====== Data listing ======

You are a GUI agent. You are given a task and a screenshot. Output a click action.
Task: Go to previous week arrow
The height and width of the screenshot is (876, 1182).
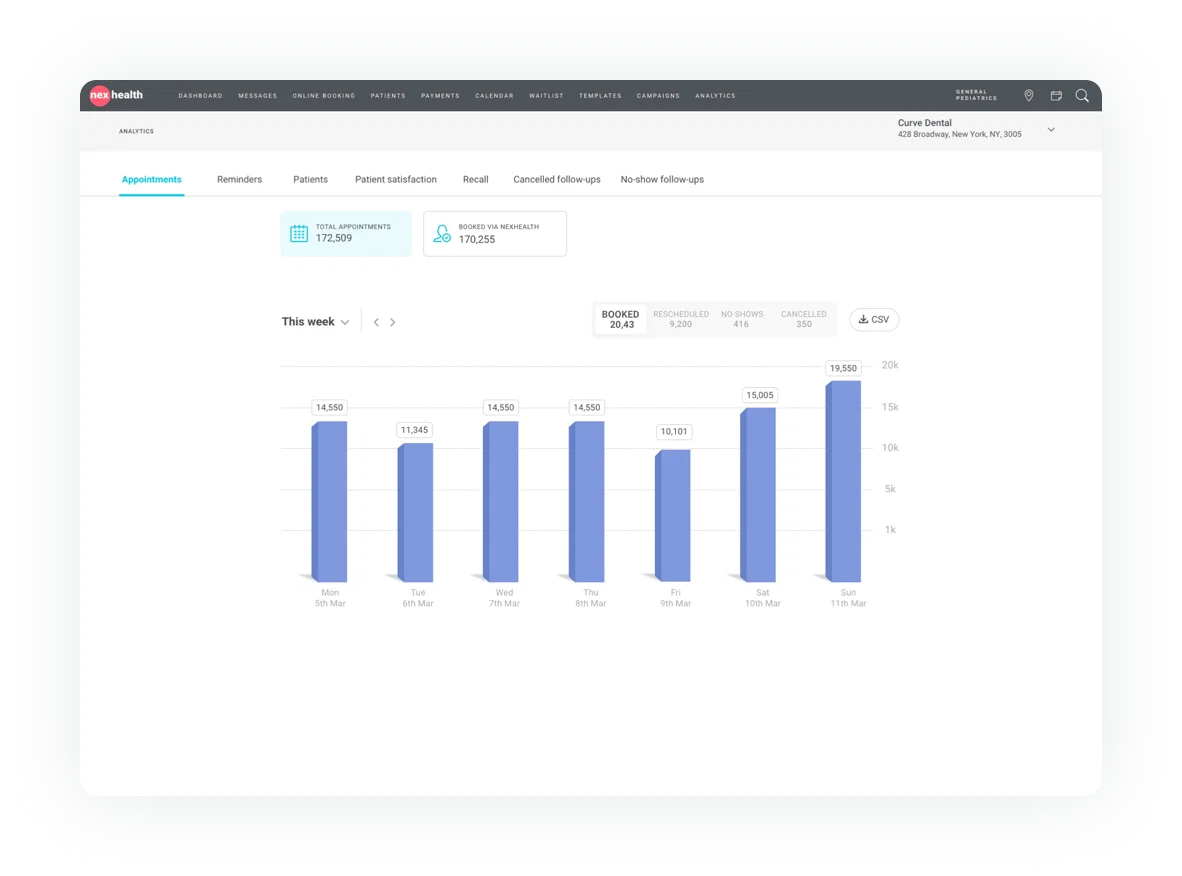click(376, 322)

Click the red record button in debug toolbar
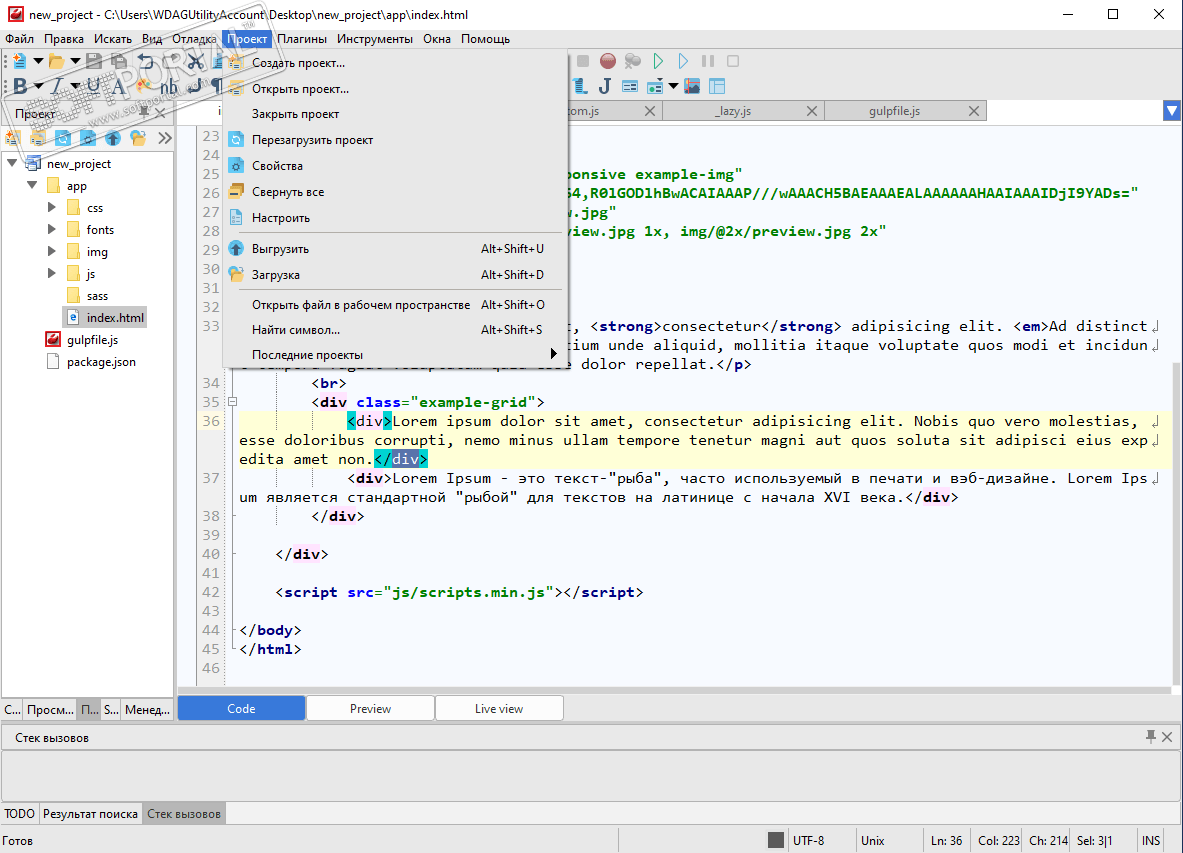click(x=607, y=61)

======

About this task:
Set down each line of the material exactly and skip every image.

Written solution:
You are a GUI agent. You are given a task and a screenshot. Output a click action.
Task: Go to previous week arrow
The height and width of the screenshot is (876, 1182).
click(376, 322)

Click the red record button in debug toolbar
click(x=607, y=61)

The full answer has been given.